Task input ::
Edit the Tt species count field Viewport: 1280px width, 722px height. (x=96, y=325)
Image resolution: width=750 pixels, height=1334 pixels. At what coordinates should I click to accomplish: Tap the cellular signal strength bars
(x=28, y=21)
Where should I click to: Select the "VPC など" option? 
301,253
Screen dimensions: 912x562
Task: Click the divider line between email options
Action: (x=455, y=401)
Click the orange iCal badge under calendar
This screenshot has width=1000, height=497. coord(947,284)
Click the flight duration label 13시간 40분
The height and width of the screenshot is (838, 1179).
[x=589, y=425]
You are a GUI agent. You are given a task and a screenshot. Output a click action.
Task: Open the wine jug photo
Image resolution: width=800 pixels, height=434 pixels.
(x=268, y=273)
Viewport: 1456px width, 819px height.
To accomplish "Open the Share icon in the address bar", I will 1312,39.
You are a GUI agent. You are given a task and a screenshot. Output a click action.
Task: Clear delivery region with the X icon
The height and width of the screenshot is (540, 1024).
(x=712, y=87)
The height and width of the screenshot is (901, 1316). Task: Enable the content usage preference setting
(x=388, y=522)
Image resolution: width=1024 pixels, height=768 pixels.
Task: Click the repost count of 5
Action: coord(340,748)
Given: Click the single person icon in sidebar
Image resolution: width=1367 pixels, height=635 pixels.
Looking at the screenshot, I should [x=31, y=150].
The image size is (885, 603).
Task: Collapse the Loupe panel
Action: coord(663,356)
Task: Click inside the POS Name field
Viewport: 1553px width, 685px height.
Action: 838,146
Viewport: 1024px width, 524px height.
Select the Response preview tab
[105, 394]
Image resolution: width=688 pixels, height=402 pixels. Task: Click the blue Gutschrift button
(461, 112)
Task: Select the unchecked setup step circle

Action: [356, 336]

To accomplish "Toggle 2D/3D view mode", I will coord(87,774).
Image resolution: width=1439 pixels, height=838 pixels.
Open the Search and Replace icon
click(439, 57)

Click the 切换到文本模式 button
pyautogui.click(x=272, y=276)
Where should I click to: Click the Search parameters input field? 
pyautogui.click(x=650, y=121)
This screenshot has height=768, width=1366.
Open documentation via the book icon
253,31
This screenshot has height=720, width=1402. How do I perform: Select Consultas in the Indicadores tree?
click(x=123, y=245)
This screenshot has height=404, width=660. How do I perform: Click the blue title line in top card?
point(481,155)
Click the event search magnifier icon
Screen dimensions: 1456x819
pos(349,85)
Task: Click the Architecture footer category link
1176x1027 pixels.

Written problem ::
Rewrite the stretch from the line containing "This screenshot has height=720, width=1402." through the end of the material, replacing "Architecture" with "Engineering" and leaving everything else unchanged.

Final result ::
This screenshot has height=720, width=1402. How do I perform: Select Consultas in the Indicadores tree?
click(x=123, y=245)
This screenshot has height=404, width=660. How do I perform: Click the blue title line in top card?
point(481,155)
Click the event search magnifier icon
Screen dimensions: 1456x819
pos(349,85)
Task: Click the Engineering footer category link
1176x1027 pixels.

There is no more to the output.